━━ Extract to read

Rule 434 of the Texas Rules of Civil Procedure provides for reversal of the trial court only when it appears that an error "was reasonably calculated to cause and probably did cause the rendition of an improper judgment in the case...." We do not agree with appellant that merely submitting the issues on punitive damages caused the rendition of an improper judgment in this case, in light of the fact that no punitive damages were assessed against appellant.

Appellant's sixth point is that the court erred in admitting plaintiffs' exhibit number 15, a repair estimate prepared by Knox, because it was hearsay and a summary whose underlying records were not made available to the opposing party. We overrule appellant's sixth point.

Knox, the damage appraiser, who testified at trial and was rigorously cross-examined by Imperial's counsel, prepared the repair estimate in question from field notes he had taken when he inspected the property. It was readily admitted by appellees that these field notes were destroyed as a result of office procedures two years after Knox's inspection. However, during the two years the field notes were in existence, Knox's repair estimate was submitted three times to Imperial.

The hearsay rule applies when "a document is offered in evidence which contains a written assertion by some one not a witness...." 1A Ray, Texas Practice § 790 (1980). Since Knox was a witness, the hearsay rule is inapplicable.

The Supreme Court of Texas, in discussing records which underlie summaries offered into evidence, has stated, "it is for the trial court in the exercise of its discretion to determine whether the opposing party had an adequate opportunity to examine the records." Black Lake Pipe Line Co. v. Union Const. Co., 538 S.W.2d 80, 93 (Tex.1976). The trial judge apparently concluded that appellant had ample opportunity to examine the records underlying the summary and we find no error in the admission of the repair estimate.

In appellant's seventh point of error, it asserts there was insufficient evidence to support the jury finding of $9,930.43 as the cost to repair. We have reviewed the entire record, including Knox's testimony, and conclude that sufficient evidence was presented upon which the jury could find this amount as the reasonable cost of repair. Appellant's seventh point is therefore overruled.

━━━━
━━ Provided records

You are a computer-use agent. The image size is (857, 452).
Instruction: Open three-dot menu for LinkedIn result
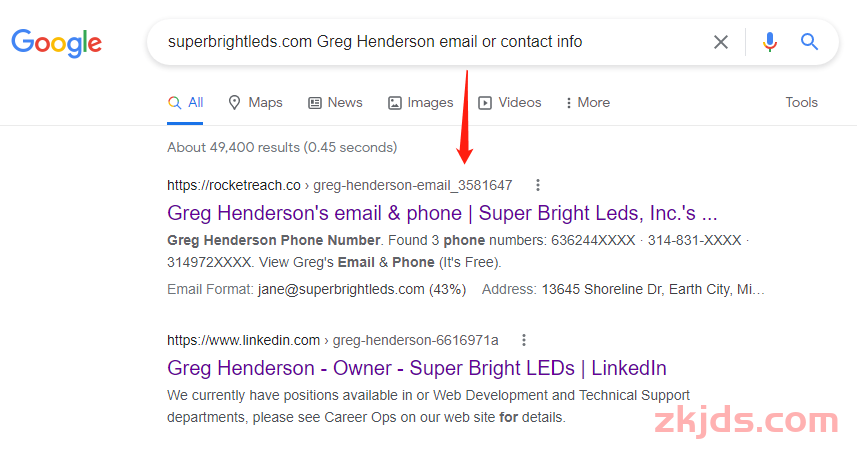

━━━━
━━ Provided records

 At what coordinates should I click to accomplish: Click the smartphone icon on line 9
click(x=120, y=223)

━━━━

Extend the appellate court opinion on the insurance appeal, beginning after its last sentence.

_Output_
Appellant's eighth and ninth points of error are argued together. In appellant's eighth point, it maintains the court should have granted its motion for judgment notwithstanding the verdict because its defense of increased hazard from the date of the original policy was established as a matter of law. Appellant's ninth point of error is that the court erred in refusing submission of a special issue on the increase in hazard from the date of the original policy. We overrule these points.

The evidence offered to prove increase in hazard is that water utilities were discontinued on November 30, 1976; that electric utilities were discontinued on December 22, 1976; that Jackson no longer occupied the premises, and that J. B. Wilson, a "squatter", was living there; and, that the house needed painting and screens.

An increase in hazard is shown by demonstrating a change in the purpose for which the building is used or in the condition of the premises. 32 Tex.Jur.2d Insurance § 281 (1962); Annot., 19 A.L.R. 3d 1336, 1340 (1968). All authority directs that only a substantial or material increase in hazard results in a forfeiture of the policy. National Union Fire Ins. Co. v. Richards, 290 S.W. 912, 916 (Tex.Civ.App.—Waco 1927, no writ); 32 Tex.Jur.2d Insurance § 281 (1962); Annot., 19 A.L.R. 3d 1336, 1340 (1968). We do not believe the changes in the condition of the property proved increased hazard as a matter of law.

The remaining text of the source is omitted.